Geochemical constraints on potential biomass sustained by subseafloor water–rock interactions

Abstract

Since the first discovery of macrofaunal and microbial communities endemic to hydrothermal vents, chemolithoautotrophic microorganisms at and beneath the seafloor have attracted the interest of many researchers. This type of microorganism is known to obtain energy from inorganic substances (e.g., reduced sulfur compounds, molecular hydrogen, and methane) derived from subsurface physical and chemical processes, such as water–rock interactions. As the primary producers, they sustain chemosynthetic ecosystems, which are fundamentally different from terrestrial and shallow marine ecosystems that are sustained by photosynthetic primary production. It is possible that the chemosynthetic ecosystems at and beneath the seafloor are vast and metabolically active, playing an important role in the global geochemical cycles of many bio-essential elements. However, even today, the spatial and temporal distributions of the unseen chemosynthetic biosphere are largely uncertain. Here, we present geochemical constraints on the estimate of the potential biomass in seafloor and subseafloor chemosynthetic ecosystems sustained by high-temperature deep-sea hydrothermal activities and low-temperature alteration/weathering of oceanic crust.
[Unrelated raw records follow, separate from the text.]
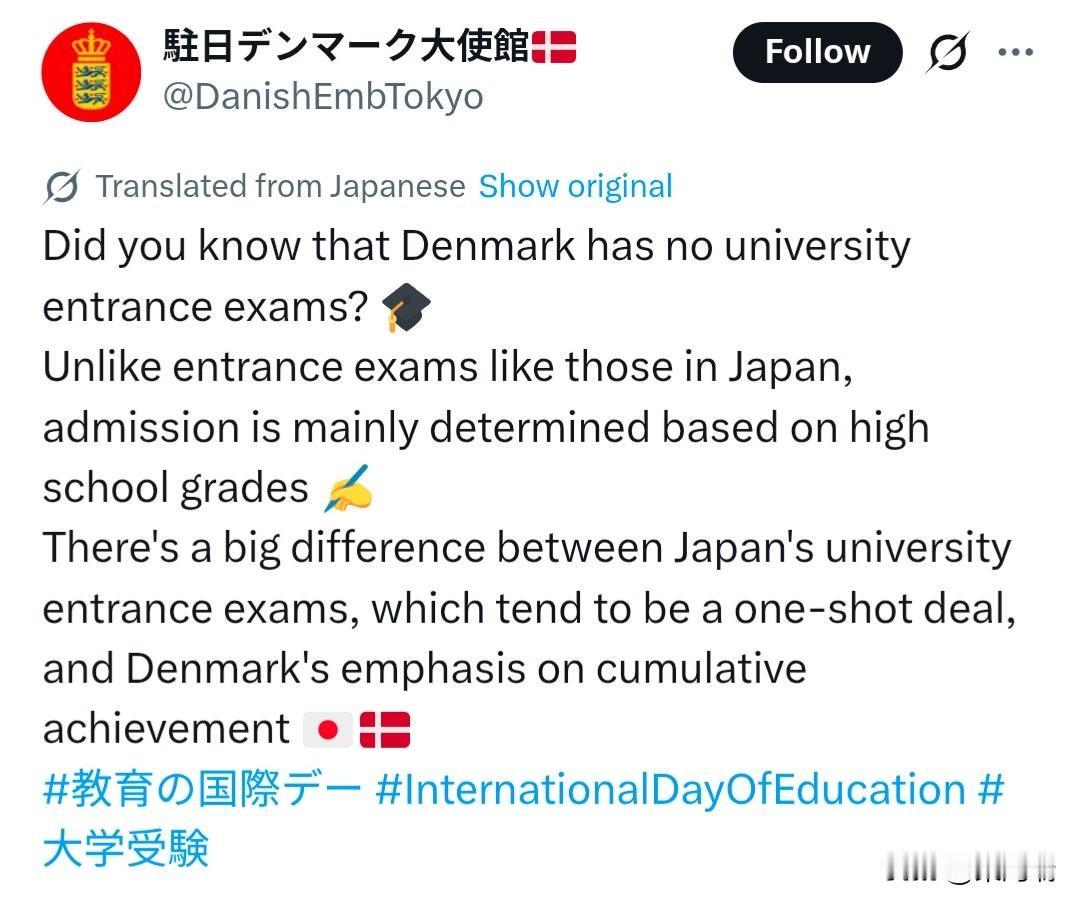The width and height of the screenshot is (1080, 907).
Task: Click "Show original" to view Japanese text
Action: [x=575, y=185]
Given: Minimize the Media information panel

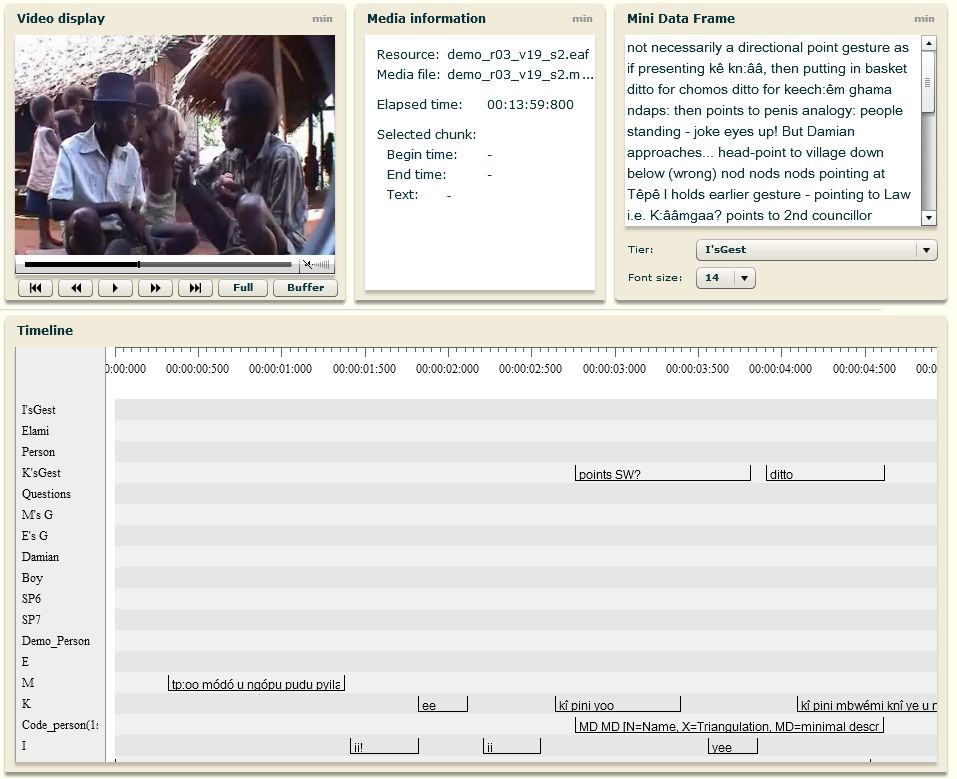Looking at the screenshot, I should 582,19.
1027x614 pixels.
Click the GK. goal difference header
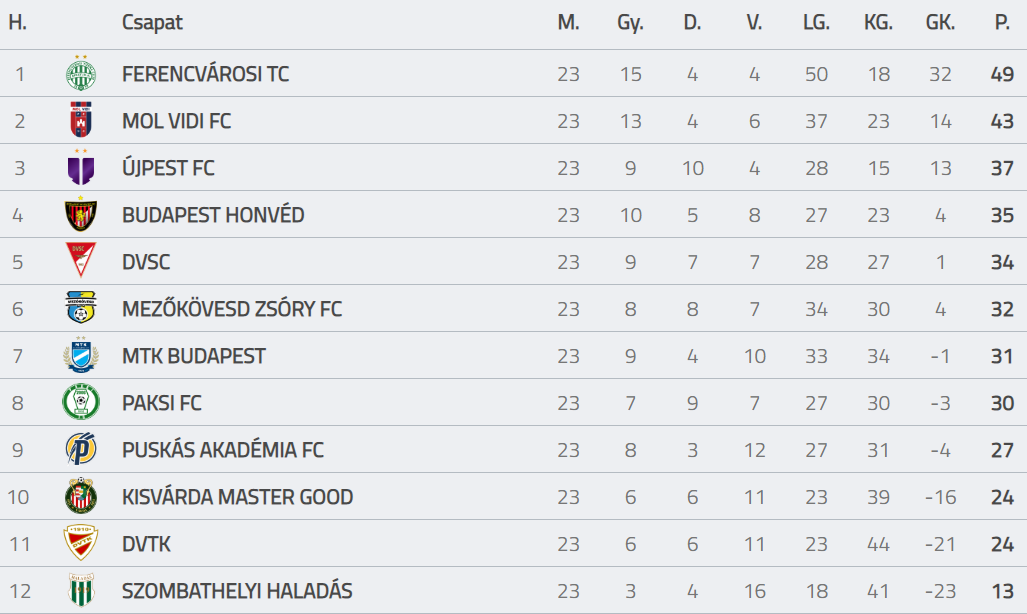click(x=940, y=22)
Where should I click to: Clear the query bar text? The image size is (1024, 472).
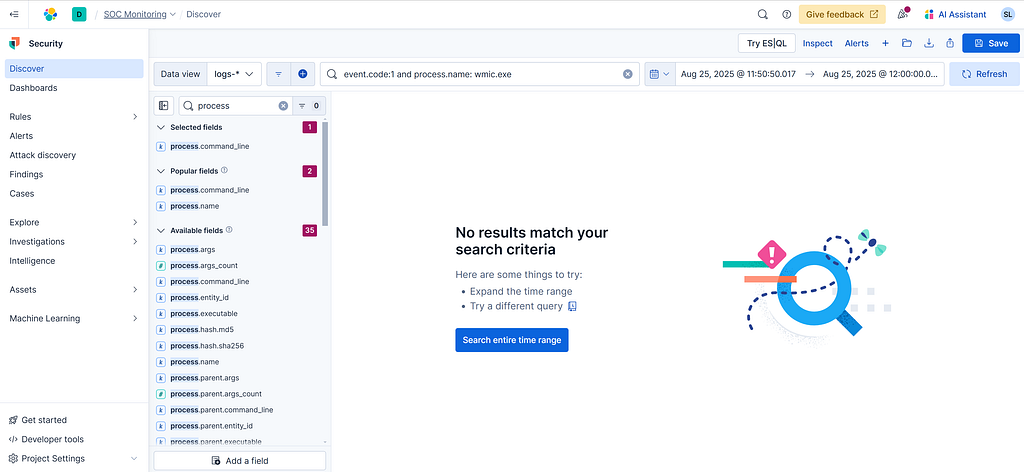point(628,74)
The calculations are based on the fluxes of metabolic energy sources (S, H2, Fe, andCH4), the chemical energy yields for metabolic reactions, and the maintenance energy requirements. The results show that for deep-sea hydrothermal vent ecosystems, most bioavailable energy yields (86 %) are due to oxidation reactions of S. In contrast, for subseafloor oceanic crust ecosystems, oxidation reactions of Fe and S generally yield the same amounts of bioavailable energy (59 % and 41 %, respectively). The estimated biomass potential in the subseafloor oceanic crust ecosystems (0.14 Pg C) is one order of magnitude higher than that in global deep-sea hydrothermal vent ecosystems (0.0074 Pg C), most likely reflecting the greater flux of low-temperature fluids circulating within the oceanic crust than that of high-temperature focused fluids venting at ridge axes. The overall biomass potential of the chemosynthetic ecosystems, estimated to be 0.15 Pg C, corresponds to only 0.02%of the Earth’s total living biomass. This estimate suggests that chemosynthetic ecosystems comprise a rare biomass fraction of the modern Earth’s biosphere, probably reflecting a significantly smaller energy flux from Earth’s interior compared with that from the sun.